Je me lance donc comme défi de reprendre certains de mes textes et de les réinterpréter en un seul. Que puis-je créer à partir de Les coudes, Turn back time et Déclaration 2 (sur ces gens qui marchent trop fort)? Et aussi, quel autre sujet puis-je bien y ajouter pour faire davantage de sens?

Au bord du fleuve, les passants s'activent lentement (sauf les enfants) et crient, photographient et s'assurent de bien prendre toute la largeur du trottoir. Parmi eux, tu es là, à parler et photographier sans arrêt comme un vrai touriste japonais. Mais tu n'es ni touriste, ni Japonais. Je t'observe marcher, explorer, fuir les maringouins et t'émerveiller. J'aime te voir sourire devant le panorama exotique que devient mon paysage habituel.

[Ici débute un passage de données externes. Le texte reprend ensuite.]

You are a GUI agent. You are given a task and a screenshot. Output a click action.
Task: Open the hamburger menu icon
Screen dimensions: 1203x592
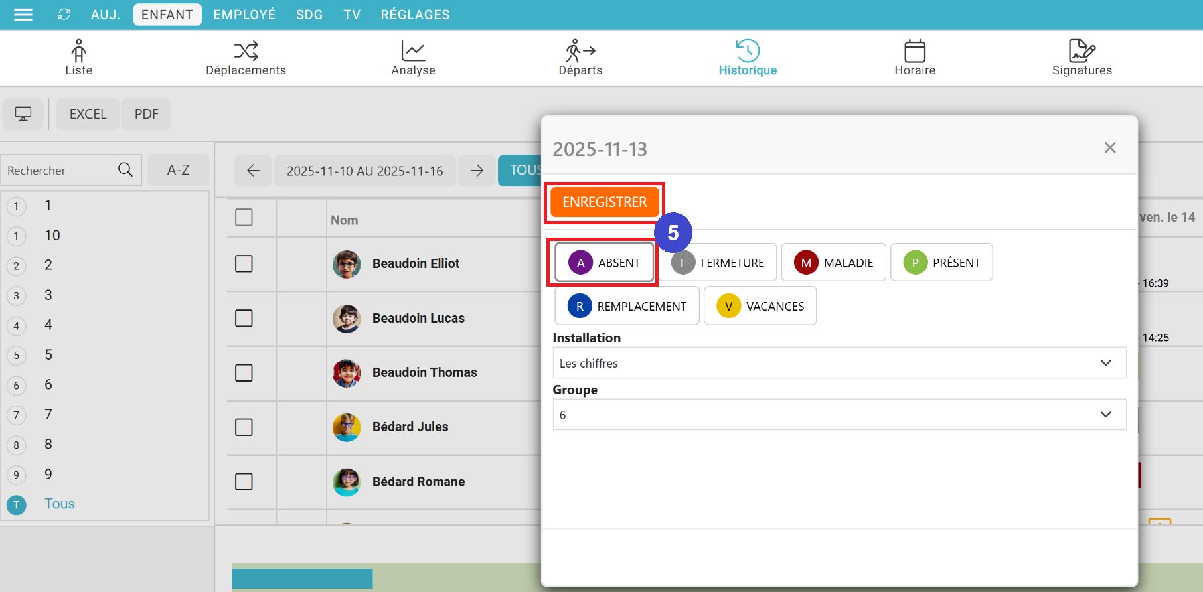(23, 15)
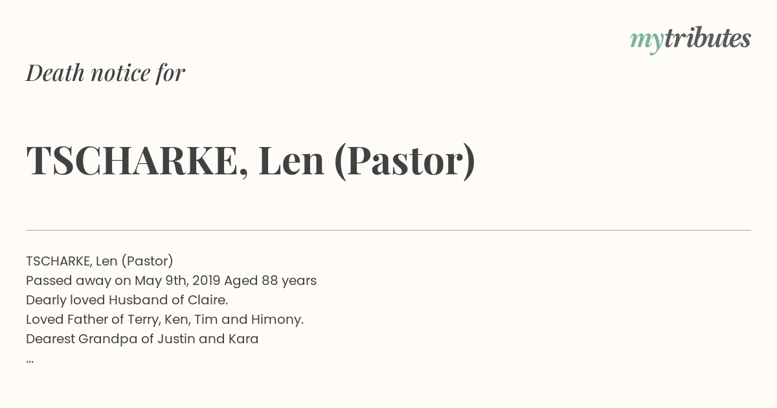The height and width of the screenshot is (408, 777).
Task: Click the name 'Claire' in the notice
Action: pos(208,300)
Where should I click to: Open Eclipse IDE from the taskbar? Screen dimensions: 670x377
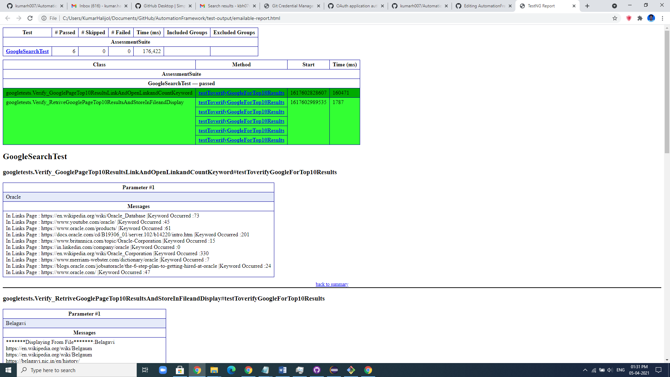click(334, 370)
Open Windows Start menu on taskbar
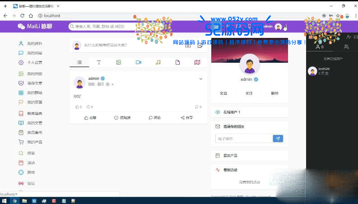The width and height of the screenshot is (358, 204). click(4, 200)
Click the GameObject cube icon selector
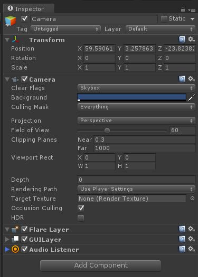 (11, 21)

À mes côtés, tu commentes les gens qui nous entourent. Un énorme cornet de crème glacée à la vanille enduite d'une généreuse couche de chocolat blanc à la main, tu ne sais plus où donner de la tête. Je n'ai qu'à garder un œil sur le dessert froid qui dégouline généreusement sur ton t-shirt de super-héros et t'informer de l'étendue des dégâts. Et toi, tu te mets à imiter le vieux qui marche devant nous. Il martèle le trottoir avec de grand pas si décidés et à la fois si stylisés qu'on dirait qu'il gambade. Les fourmis qu'il croise doivent paniquer et crier au séisme catastrophique. God save the Queen.
Tu l'imites et la crème glacée se répand sur tes vêtements, recouvre une partie de ton visage et fond à vue d’œil. Nous le regardons marcher si fort sans raison, juste pour se prouver qu'il existe puisqu'il fait du bruit ou pour replacer sa sandale hideuse. Et une fois ton imitation terminée, je te retrouve marchant lentement, sans bruit, sans éprouver la nécessité de défoncer le béton pour te prouver ton existence. Nous nous observons par regards en coin et ça nous suffit.

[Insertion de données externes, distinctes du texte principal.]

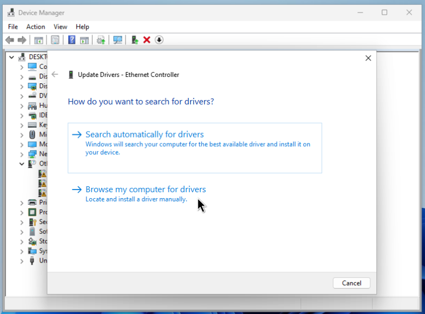425x314 pixels.
Task: Collapse the Other devices tree node
Action: (22, 163)
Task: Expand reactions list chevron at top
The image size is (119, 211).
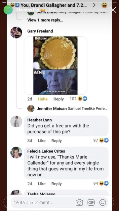Action: [94, 5]
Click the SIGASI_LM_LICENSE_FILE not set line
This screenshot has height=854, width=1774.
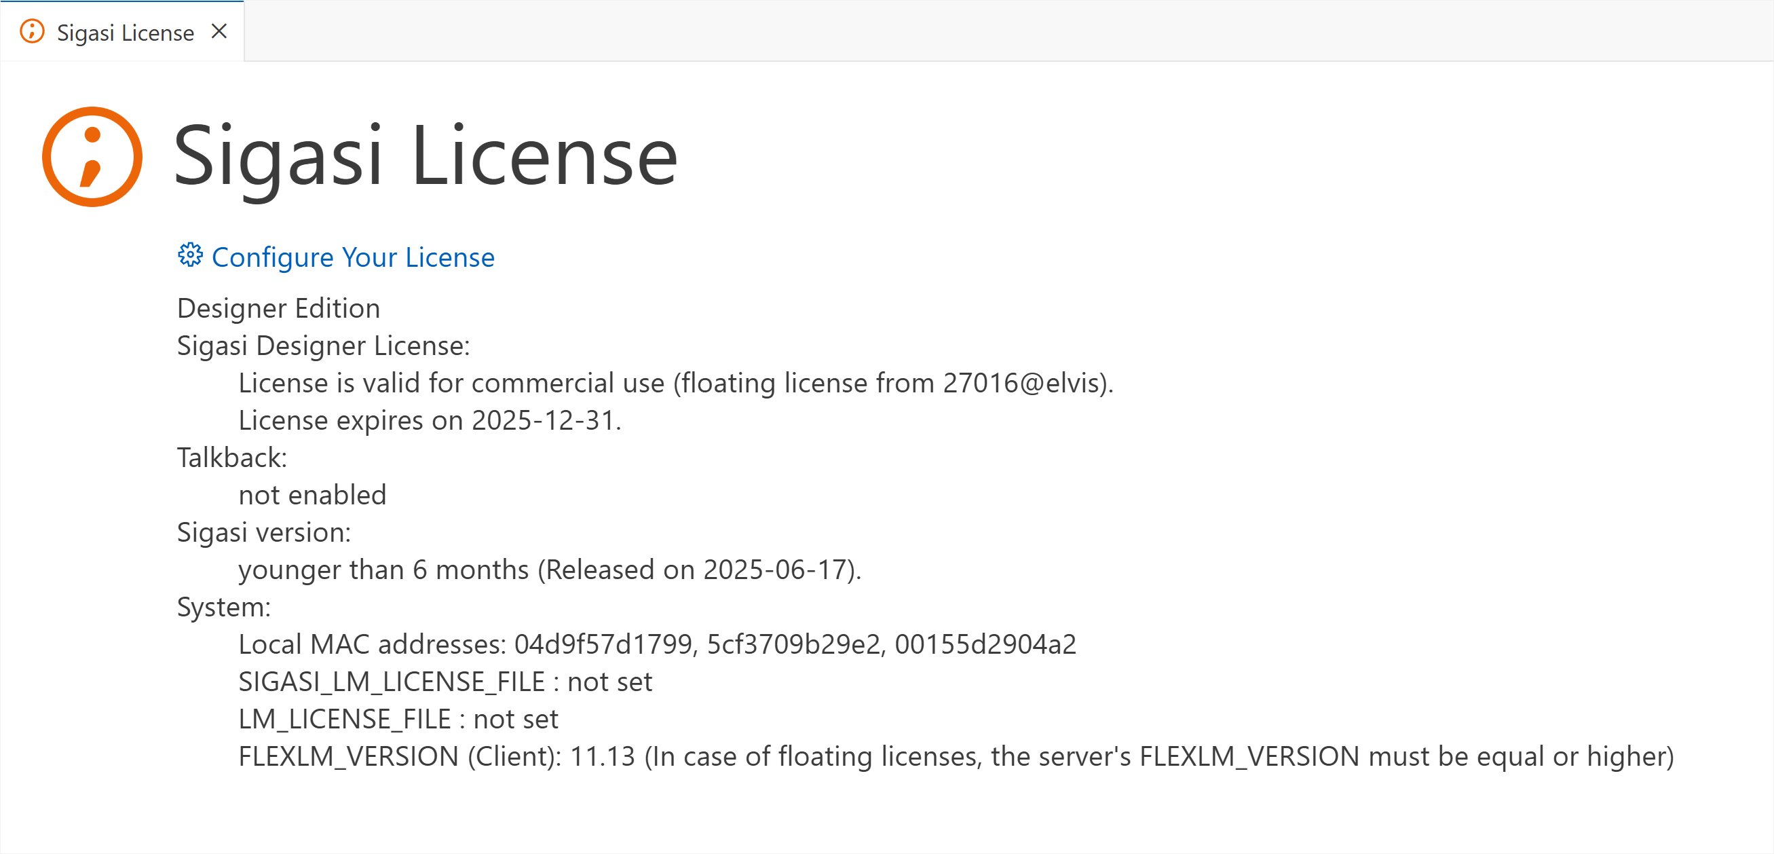445,682
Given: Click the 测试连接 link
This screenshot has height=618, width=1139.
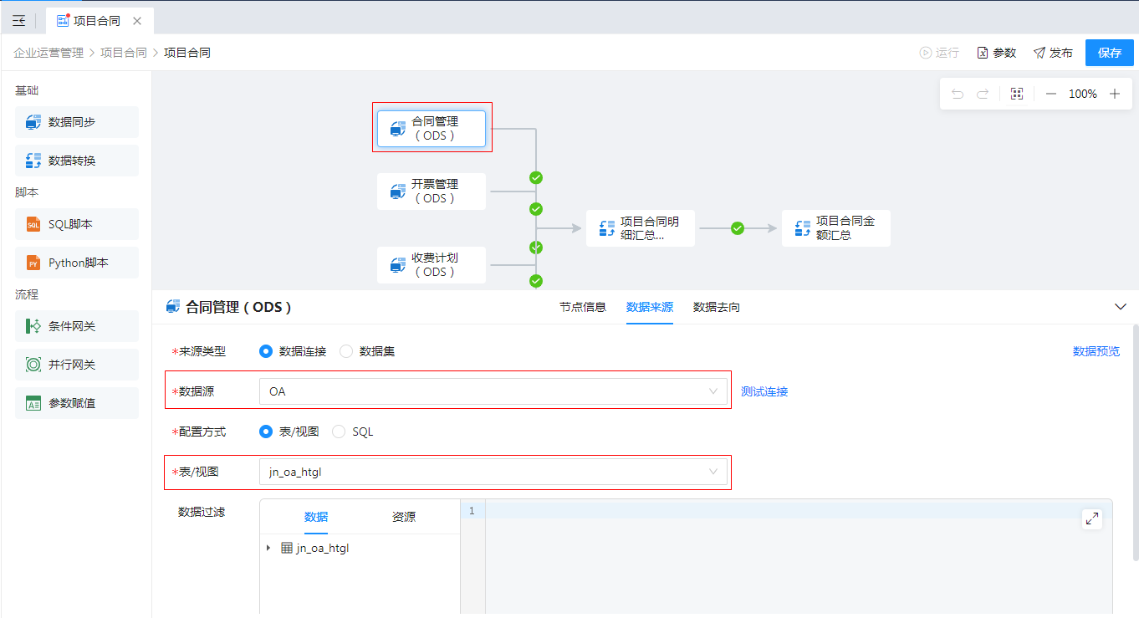Looking at the screenshot, I should pyautogui.click(x=764, y=391).
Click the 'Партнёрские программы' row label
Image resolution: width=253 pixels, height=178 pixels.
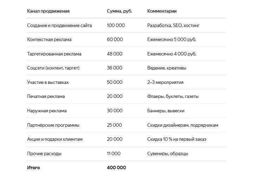point(53,125)
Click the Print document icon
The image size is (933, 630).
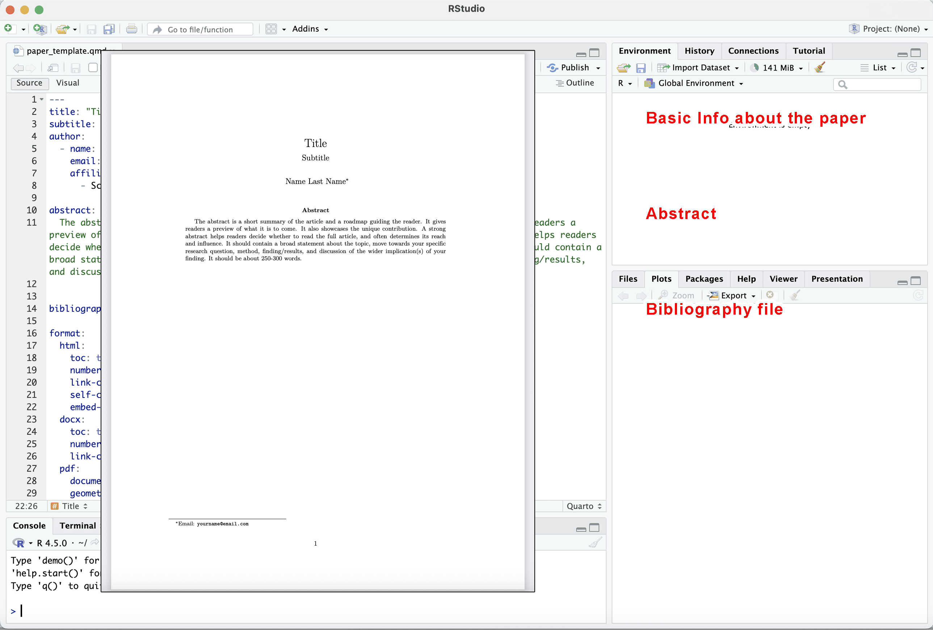(131, 29)
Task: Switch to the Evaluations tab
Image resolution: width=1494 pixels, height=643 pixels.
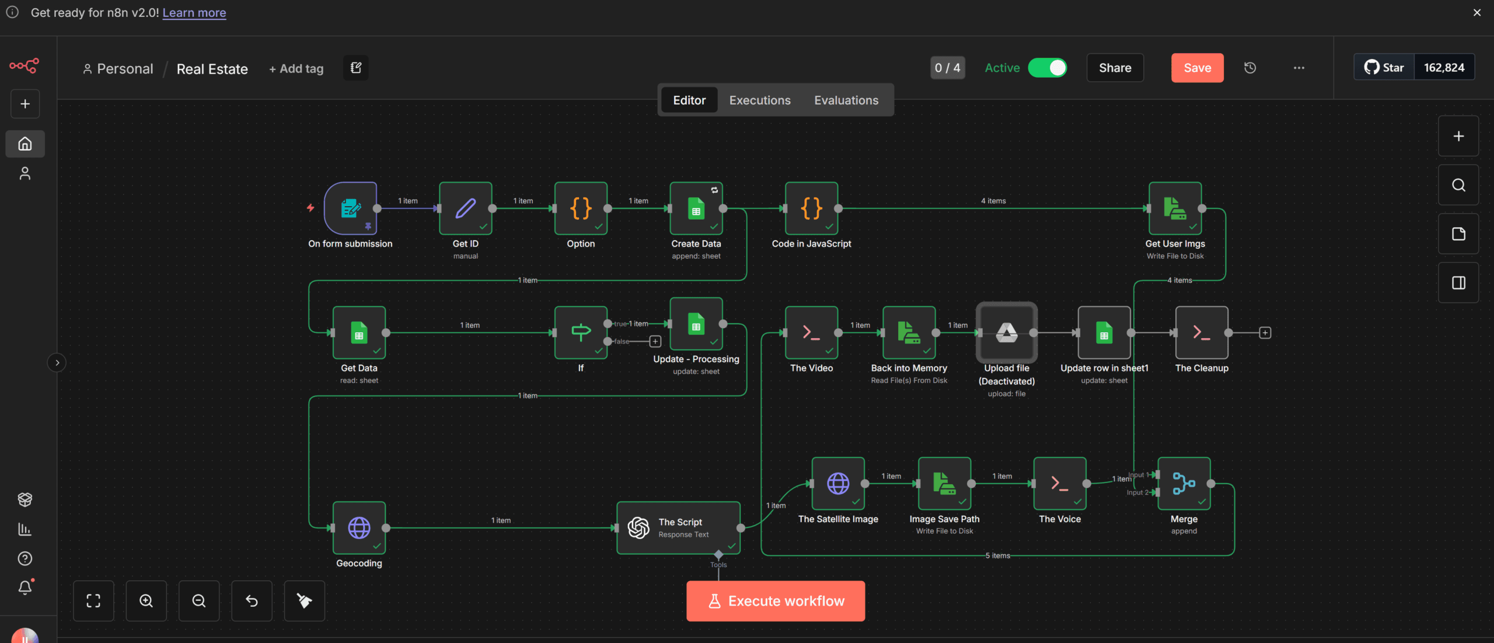Action: pos(846,100)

Et puis je regarde ton joli corps se mouvoir dans ce décor qui t'éblouis. Tes pieds qui ne savent plus où se poser et qui te font parfois trébucher, tes doigts collants qui tentent d'effacer les traces de ton dessert répandu partout sur tes vêtements, ta bouche encore plus collante qui me crie de l'embrasser, tes cheveux emmêlés qui ont su échapper à l'explosion de ton cornet, tes coudes. Ces coudes, ils ont su m'inspirer un joli texte et ils pourraient le faire à volonté. Tes coudes ne ressemblent à aucun autre coude, ils permettent d'articuler ce si beau corps qui bouge si bien et qui m'attire si tant. Tes coudes qui, de par leur nom, me font chanter Turn back time.
If I coude turn back time
Et ça repart. La chanson ne me quittera jamais. Derrière le monsieur qui devrait marcher avec des souliers en béton pour accentuer l'impact de son pas, devant le fleuve aux couleurs si franches, en pleine digestion d'une excellente glace chocolatée, aux côtés de quelqu'un de si attirant, de si attachant, Cher me harcèle encore.
J'essaie des anagrammes de cinq lettres, supposés effacer toute trace des chansons envahissantes. Malheureusement, je ne réussis qu'à y additionner d'autres chansons. En me disant «MERCI pour le CRIME», je me mets à intégrer Love is a crime d'Anastacia. Et lorsque j'entends le BRUIT de la TRIBU, c'est La tribu de Dana qui se mêle aux deux autres chansons.
Ma tête devient une véritable cacophonie, tellement que j'ai envie de miner le terrain avec la force de mes pas pour pouvoir exister plus fort que mon megamix improbable. Et puis l'un de tes coudes frôle mes côtes par accident, dans un effleurement plus sensuel que violent. Le silence se fait, je suis tout à toi, jusqu'à la prochaine chanson. Et même après.